SYSE 660  Organizational Systems Management  3 Credits (3,0)

Concepts of organizational management and leadership from a systems and complex systems perspective. Strategic management; organizational transformation; organizational environments. Modeling of marketing, finance, organizational behavior, and strategic and operational management.

SYSE 697  Systems Engineering Project  3 Credits (3,0)

A project in systems engineering as a conclusion of the academic coursework for the MSYSE program. Culminate in a written document that will demonstrate the student's proficiency in the chosen project topic and must be of a quality suitable for publication. Pre-Requisite: Students must be admitted to MYSE and must have completed all other program course requirements including the approved elective set.

SYSE 700A  Systems Engineering Graduate Thesis I  3 Credits (3,0)

First of a two-course sequence (SYSE 700A and SYSE 700B). Propose and develop a thesis on an aviation/aerospace topic. Supervised by the student's Thesis Committee. Consists of a research proposal in systems engineering that the student will undertake at the conclusion of the academic coursework for the program. Culminate in a written document demonstrating proficiency and suitable for MSSYSE degree.

SYSE 700B  Systems Engineering Graduate Thesis II  3 Credits (3,0)

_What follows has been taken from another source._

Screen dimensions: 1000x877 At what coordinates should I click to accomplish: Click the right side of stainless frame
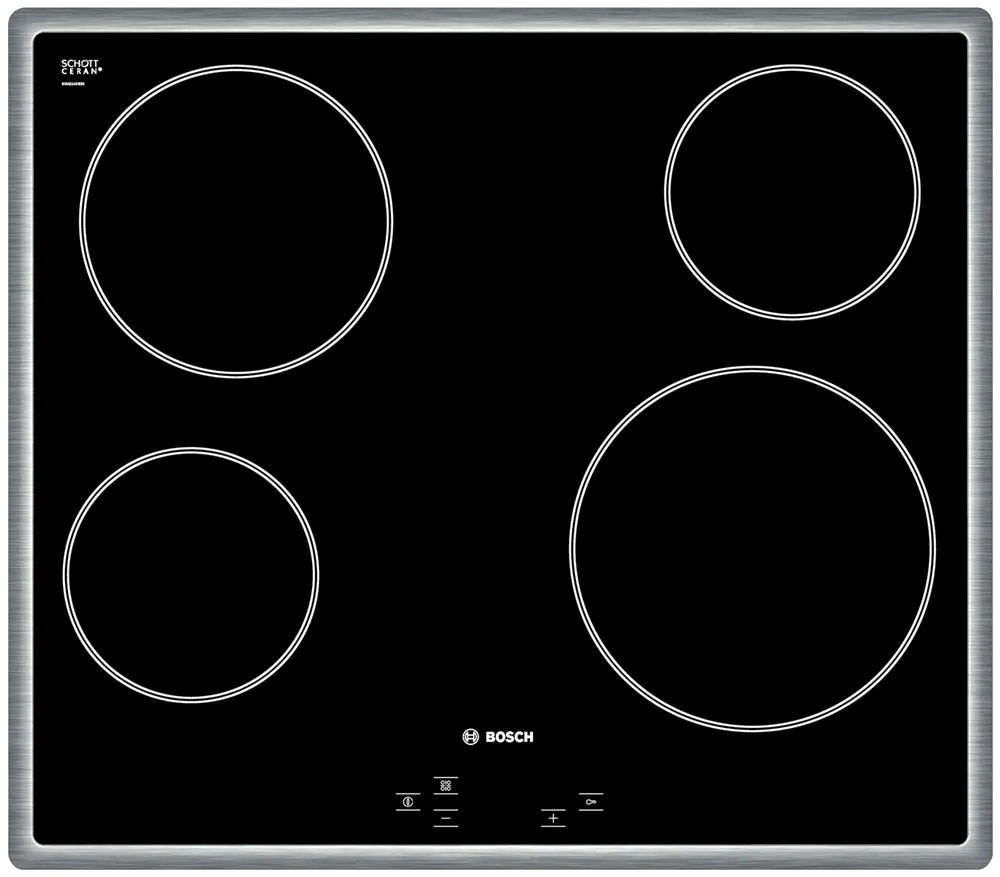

Completion of the thesis under supervision of the student's Thesis Committee. Must complete SYSE 700A first. Culminating in a written document demonstrating proficiency and suitable for a formal high-quality Master of Science in Systems Engineering degree. Demonstrate the student's mastery of the chosen topic and must be of a quality suitable to support the completion of an approved research thesis.